En route for the 40 minute journey to South Stack - magpie, dunnock, crows, rooks, pheasant, gadwall and house sparrows were seen from the coach. Alighting from the coach willow warblers were seen and heard, with a small flock of linnets foraging in the field beyond. A walk up the hill gave sightings of goldfinch, jackdaw, more swallows, feral pigeon and wonderful views of chough (right) flying and then in a field where one obligingly stayed to show off his red bill and legs. Then onto the South Stack cliffs, it was very windy here with a fine drizzle. Good views of puffin at sea, small rafts of eider ducks, razorbills, kittiwake and guillemot, with fulmar, greater and lesser black backed gull, herring gulls nesting adding to the scene. Six or seven intrepid few set off down the steep cliff steps to have a closer view. By now low cloud had formed with heavy rain, causing the Lighthouse fog horn to sound.

Back on the coach to travel to our next port of call, greylag geese in the fields, more linnets, pheasant, magpie and blackbird were spotted.


We arrived at Penrhos Coastal Path car park relieved that the rain had stopped, the cloud lifted. Here on the pond was a coot nesting in the reeds, with a sedge warbler rasping deep in the bushes. A male black cap flitted around. At sea, a great crested grebe was diving, and 2 sandwich terns flew over. Two red breasted mergansers were sighted here also.

Our last stop was the promontory of Penmon Point, having seen en route greylag geese, Canada geese, curlew, and wood pigeon. Walking down the road to the promontory we saw chiffchaff, dunnock, willow warbler (left) and goldfinch. Looking across to an island seals were seen lazing on the beach, cormorants resting and flying, shag on the rocks, and a black guillemot. Gannets, fulmar, oystercatchers, kittiwakes and sandwich terns were sighted flying over the sea. Leaving the coast to walk a little way inland following a path we had the treat of seeing a lesser whitethroat, male and female blackcap, and more swallows. A grasshopper warbler was heard with its unmistakeable song of a metallic clicking like a fishing reel. Arriving back at the car park we stopped by the St.
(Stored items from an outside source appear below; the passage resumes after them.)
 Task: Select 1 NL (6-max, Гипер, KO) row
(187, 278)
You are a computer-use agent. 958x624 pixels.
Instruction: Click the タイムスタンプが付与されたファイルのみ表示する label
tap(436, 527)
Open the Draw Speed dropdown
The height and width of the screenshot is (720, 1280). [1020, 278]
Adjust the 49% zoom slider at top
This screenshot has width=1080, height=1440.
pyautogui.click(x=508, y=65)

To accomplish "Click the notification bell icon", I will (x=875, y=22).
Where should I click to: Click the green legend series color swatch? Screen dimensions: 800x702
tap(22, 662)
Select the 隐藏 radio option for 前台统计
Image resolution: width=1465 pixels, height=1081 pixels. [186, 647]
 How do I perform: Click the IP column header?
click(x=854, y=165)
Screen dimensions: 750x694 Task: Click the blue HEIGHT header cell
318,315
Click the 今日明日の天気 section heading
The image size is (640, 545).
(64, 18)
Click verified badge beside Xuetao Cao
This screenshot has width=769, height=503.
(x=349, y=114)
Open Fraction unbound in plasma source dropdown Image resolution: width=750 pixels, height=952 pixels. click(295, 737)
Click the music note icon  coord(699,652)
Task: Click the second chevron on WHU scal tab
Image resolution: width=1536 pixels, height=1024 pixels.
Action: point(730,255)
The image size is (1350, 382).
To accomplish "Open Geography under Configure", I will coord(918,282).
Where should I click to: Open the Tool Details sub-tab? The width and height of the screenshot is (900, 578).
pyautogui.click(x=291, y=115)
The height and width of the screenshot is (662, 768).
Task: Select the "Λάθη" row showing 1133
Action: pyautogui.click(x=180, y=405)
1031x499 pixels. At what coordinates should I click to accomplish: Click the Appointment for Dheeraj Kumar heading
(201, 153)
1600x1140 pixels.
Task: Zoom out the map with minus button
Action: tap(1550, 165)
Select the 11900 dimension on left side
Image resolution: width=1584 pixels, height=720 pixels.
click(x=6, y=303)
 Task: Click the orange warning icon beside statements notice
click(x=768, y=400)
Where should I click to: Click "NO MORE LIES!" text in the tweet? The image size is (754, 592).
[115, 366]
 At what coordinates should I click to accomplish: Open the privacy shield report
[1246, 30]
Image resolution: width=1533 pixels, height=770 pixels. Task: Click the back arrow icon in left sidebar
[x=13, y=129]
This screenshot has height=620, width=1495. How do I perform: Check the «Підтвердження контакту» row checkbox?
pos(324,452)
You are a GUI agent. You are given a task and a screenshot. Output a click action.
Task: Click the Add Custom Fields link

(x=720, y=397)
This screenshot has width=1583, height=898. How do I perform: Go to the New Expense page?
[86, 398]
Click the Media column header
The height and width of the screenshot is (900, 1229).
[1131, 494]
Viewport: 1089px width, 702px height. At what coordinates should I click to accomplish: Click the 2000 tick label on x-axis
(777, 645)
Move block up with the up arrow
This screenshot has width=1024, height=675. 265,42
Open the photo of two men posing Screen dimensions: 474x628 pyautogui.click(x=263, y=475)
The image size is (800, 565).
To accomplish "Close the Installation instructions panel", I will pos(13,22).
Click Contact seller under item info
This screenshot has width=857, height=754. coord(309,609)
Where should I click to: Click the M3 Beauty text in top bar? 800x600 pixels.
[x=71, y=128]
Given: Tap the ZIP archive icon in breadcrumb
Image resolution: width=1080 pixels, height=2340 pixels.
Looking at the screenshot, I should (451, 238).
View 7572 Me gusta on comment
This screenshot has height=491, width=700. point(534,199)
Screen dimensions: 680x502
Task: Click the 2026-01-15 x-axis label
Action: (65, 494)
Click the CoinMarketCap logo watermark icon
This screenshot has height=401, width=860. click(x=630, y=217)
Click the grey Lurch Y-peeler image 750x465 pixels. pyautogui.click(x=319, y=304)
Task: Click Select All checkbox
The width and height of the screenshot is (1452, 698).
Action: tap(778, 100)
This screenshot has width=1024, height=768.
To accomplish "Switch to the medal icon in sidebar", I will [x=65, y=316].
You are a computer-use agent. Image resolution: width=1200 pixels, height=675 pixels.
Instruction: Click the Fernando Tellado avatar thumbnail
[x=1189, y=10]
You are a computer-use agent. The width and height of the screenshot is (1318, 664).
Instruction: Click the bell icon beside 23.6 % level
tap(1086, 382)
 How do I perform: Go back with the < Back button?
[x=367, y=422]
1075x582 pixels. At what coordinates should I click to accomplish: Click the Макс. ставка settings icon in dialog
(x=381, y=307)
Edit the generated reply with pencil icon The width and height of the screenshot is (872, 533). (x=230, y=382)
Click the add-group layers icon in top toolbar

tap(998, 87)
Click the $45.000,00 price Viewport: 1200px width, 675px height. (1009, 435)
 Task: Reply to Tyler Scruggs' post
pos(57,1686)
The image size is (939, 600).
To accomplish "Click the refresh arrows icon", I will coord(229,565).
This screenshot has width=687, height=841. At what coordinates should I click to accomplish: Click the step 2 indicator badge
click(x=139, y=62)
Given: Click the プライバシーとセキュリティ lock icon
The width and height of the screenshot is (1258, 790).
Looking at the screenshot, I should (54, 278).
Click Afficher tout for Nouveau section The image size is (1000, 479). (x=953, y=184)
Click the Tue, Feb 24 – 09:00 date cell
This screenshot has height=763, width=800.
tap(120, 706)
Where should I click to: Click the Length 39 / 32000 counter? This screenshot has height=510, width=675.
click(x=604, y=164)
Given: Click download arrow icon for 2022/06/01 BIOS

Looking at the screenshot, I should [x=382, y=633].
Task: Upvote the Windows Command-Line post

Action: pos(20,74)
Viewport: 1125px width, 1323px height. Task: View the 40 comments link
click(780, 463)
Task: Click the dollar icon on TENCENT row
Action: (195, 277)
Seiriol pond to see yet more willow warblers, chiffchaff, a female blackcap and moorhen.

Blacktailed godwit, grey heron, brent geese, teal, kestrel, collared dove, meadow pipit, stonechat, skylark, jackdaw, hooded crow were also spotted during the day. A jay was heard. A field list of 72 birds for the day.

In addition to all the bird sightings and song, it was good to see cowslips, bluebells, violets, scurvy grass, wild angelica and primroses in the hedgerows and grassy banks. Spring has finally arrived.

On the return home Brian noted that we had seen or heard all eight of the corvid group – jay (heard), magpie, raven, chough, carrion crow, hooded crow, rook and jackdaw.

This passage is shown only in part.